Page 1 of 1
Project 7809, TPF increases until restart
Posted: Sat Mar 23, 2013 8:49 am
by Xavier Zepherious
project 7809(5.284.143)
TPF 48.37s
est time to complete 3.1 days
I noticed this was wrong
Rig is been rock steady - hasn't had a single work failure
FAH 7.2.9 Win7 3930k 4.1Ghz
Solution - Pause All work - and then select fold again
seems to fix the long TPF issues - this has occured before on these Work units -and Im not the only one noticing it
this seems to work
tpf is now 11m45s
Somehow the Project gets hung up somehow and just pausing and resuming fixes it
no other project does this
Mod Edit: Edited Thread Subject, Added PRCG To Post - PantherX
Project: 7809 (10, 443, 5) 4 hour TPF
Posted: Sun Mar 24, 2013 1:43 pm
by iancook221188
Project: 7809 (10, 443, 5)
on a 2600k 4.5 it using 99%cpu
17 day to complete
tried restating the client, can i delete the wu it has been going 12 hour now before i noticed the problem, the old log has all the info about the other client in it as well do you want me to post the large jog here as it would be quite long as it goes back 12 hours with two other gpu client working
Mod Edit: Post Merged, PRCG Added - PantherX
Re: project 7809(5.284.143) longTPF
Posted: Sun Mar 24, 2013 1:49 pm
by Qinsp
I've seen a P8101 do this too. Restart drops the TPF a bunch.
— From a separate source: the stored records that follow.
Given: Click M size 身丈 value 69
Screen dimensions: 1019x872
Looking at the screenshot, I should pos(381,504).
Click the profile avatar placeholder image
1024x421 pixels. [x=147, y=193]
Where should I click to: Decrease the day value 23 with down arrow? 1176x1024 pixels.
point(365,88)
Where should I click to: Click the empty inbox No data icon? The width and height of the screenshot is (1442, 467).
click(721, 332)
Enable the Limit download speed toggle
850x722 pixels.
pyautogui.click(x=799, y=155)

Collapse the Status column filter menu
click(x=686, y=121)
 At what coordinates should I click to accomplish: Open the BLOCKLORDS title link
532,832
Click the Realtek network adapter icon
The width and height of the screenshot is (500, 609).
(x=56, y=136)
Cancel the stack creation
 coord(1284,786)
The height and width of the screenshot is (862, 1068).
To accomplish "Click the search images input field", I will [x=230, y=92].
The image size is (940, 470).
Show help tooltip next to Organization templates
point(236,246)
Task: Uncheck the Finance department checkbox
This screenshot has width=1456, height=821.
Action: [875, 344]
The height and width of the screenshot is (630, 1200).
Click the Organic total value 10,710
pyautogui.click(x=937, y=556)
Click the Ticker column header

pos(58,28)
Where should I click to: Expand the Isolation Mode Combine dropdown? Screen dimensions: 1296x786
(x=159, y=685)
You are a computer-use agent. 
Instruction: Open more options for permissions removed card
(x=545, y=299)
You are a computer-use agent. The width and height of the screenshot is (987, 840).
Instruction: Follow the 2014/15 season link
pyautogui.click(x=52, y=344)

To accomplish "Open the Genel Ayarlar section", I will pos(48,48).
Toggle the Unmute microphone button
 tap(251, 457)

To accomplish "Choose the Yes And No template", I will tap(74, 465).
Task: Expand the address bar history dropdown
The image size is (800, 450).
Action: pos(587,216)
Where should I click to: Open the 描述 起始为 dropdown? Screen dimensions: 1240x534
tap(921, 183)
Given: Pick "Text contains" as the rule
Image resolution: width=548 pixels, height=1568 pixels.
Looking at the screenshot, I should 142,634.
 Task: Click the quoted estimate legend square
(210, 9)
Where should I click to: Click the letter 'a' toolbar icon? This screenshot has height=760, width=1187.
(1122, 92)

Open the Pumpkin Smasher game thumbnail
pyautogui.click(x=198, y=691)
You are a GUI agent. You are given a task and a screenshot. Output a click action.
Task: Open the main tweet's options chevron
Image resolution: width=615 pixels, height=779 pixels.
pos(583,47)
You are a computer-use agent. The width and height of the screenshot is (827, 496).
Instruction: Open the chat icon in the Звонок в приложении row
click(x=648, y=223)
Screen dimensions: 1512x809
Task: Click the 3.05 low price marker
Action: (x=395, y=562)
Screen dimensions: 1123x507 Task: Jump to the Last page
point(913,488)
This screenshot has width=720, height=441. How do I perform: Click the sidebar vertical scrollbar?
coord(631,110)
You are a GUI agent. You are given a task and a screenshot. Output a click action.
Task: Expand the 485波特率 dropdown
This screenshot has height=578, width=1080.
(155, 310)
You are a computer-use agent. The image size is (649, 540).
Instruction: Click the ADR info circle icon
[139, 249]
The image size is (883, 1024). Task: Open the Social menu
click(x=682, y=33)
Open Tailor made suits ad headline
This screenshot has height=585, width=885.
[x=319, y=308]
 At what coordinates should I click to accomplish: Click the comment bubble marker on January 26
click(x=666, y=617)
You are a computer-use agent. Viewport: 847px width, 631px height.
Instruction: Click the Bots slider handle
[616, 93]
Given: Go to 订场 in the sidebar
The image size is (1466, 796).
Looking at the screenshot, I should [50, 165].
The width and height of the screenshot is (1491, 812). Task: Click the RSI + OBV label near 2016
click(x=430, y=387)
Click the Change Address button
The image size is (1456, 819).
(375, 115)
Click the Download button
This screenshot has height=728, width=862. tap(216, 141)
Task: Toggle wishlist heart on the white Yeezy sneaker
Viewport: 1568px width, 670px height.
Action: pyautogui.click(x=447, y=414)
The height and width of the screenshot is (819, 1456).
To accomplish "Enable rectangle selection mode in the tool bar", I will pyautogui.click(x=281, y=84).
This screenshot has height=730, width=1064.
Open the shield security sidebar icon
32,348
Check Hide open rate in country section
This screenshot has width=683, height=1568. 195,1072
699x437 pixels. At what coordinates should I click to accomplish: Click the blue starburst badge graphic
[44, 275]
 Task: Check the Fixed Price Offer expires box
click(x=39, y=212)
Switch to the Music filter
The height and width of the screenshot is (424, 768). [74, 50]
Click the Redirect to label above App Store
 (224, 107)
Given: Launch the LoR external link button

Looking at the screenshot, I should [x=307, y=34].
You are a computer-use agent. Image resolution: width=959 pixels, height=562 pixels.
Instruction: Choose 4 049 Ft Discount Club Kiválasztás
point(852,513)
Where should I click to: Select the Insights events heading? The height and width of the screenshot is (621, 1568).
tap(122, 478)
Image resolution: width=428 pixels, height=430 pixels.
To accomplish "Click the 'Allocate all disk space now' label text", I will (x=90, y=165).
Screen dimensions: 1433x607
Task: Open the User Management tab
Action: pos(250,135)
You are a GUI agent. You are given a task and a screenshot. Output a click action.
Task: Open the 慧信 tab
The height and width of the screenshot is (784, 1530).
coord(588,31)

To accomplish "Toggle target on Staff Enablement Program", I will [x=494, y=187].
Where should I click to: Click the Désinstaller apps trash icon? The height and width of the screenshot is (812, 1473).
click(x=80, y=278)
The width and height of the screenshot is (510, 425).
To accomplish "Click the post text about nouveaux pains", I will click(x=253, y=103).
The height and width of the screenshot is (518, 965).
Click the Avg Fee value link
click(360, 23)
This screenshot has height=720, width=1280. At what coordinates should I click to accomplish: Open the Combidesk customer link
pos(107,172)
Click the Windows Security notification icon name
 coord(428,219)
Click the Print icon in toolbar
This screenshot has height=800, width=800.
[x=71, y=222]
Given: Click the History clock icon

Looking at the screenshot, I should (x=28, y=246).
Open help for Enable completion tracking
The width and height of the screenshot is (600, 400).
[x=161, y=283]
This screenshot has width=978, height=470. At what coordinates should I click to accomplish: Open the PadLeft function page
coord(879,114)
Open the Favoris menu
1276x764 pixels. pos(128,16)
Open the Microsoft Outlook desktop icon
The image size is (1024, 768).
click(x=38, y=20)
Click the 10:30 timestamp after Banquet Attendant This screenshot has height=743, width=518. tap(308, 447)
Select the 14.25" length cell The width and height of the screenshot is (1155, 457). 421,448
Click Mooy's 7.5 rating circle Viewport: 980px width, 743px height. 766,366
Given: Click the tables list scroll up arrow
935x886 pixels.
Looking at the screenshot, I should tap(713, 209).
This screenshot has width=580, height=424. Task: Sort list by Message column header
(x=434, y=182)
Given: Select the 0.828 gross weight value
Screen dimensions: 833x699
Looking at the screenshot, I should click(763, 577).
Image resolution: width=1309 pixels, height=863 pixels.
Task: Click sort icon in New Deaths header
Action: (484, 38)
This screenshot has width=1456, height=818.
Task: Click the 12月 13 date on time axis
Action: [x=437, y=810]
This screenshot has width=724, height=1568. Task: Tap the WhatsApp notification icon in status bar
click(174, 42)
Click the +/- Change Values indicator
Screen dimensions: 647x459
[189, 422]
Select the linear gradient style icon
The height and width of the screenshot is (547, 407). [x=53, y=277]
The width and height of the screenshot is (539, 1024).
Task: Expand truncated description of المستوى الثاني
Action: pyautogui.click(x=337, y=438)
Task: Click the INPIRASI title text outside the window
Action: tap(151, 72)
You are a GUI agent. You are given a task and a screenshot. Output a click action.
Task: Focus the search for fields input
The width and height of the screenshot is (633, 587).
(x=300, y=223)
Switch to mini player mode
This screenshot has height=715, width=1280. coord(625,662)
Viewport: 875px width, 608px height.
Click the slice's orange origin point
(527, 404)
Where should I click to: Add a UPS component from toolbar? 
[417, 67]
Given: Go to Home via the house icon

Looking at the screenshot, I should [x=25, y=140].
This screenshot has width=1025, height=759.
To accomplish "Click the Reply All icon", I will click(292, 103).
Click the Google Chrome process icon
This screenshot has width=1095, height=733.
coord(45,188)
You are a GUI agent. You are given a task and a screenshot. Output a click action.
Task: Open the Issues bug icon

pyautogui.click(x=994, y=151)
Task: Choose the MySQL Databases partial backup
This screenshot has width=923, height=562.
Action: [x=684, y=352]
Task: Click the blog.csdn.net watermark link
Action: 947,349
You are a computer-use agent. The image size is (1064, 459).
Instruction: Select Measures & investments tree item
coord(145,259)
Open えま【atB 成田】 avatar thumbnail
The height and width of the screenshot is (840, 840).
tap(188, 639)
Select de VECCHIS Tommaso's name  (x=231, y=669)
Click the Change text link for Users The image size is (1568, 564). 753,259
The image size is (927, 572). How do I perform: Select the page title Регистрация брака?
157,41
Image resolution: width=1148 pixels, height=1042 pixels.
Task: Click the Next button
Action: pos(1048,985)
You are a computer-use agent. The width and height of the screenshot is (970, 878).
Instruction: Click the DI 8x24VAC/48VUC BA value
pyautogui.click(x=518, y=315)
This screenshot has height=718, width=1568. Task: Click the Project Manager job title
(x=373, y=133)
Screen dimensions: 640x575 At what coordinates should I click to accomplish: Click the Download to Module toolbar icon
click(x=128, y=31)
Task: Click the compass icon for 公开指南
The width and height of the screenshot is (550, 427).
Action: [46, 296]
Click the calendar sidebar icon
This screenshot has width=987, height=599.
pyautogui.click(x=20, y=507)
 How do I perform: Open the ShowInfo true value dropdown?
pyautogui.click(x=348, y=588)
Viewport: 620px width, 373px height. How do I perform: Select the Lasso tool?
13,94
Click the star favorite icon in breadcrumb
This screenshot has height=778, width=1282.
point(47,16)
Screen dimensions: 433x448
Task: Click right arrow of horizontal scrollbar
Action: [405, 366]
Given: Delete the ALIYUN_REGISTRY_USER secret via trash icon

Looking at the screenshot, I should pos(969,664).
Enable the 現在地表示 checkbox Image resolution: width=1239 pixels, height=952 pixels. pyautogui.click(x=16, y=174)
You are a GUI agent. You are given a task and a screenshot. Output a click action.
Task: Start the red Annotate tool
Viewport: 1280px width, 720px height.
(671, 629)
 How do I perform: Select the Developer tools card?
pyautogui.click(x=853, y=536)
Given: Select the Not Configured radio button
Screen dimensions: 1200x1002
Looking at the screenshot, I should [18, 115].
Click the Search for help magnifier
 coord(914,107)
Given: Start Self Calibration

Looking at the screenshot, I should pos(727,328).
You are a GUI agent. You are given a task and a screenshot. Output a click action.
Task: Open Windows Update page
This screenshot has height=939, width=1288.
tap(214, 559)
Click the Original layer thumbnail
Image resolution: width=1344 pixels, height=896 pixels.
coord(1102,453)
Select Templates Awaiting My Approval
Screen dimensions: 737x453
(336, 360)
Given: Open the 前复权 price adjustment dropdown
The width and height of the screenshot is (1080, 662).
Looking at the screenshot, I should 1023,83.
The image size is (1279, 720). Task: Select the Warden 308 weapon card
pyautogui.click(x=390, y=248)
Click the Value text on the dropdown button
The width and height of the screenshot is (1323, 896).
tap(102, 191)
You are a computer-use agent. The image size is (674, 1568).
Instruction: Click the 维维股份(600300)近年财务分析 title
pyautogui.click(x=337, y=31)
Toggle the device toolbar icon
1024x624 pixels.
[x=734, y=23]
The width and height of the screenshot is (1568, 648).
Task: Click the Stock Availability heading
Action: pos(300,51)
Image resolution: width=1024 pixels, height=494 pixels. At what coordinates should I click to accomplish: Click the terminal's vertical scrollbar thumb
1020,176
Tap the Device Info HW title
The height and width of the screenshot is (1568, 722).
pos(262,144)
Unless you are talking about the STATUS tpf and ETA estimates. They don't work on big jobs as far as I can tell. If I'm rock-steady at 21:00 tpf ±0:05 sec for 30 frames, the estimates will vary between 15min and 45min. I have to hand calc the ETA if I need to service the machine.
Re: Project 7809, TPF increases until restart
Posted: Sun Mar 24, 2013 2:53 pm
by PantherX
Before I report it to the PG Member, it would be nice to have the log files (filtered) along with the PRCGs which might help in troubleshooting this issue. Please ensure that this is indeed caused only by the WU, i.e. other applications aren't using the CPU which is causing the increase in the TPF.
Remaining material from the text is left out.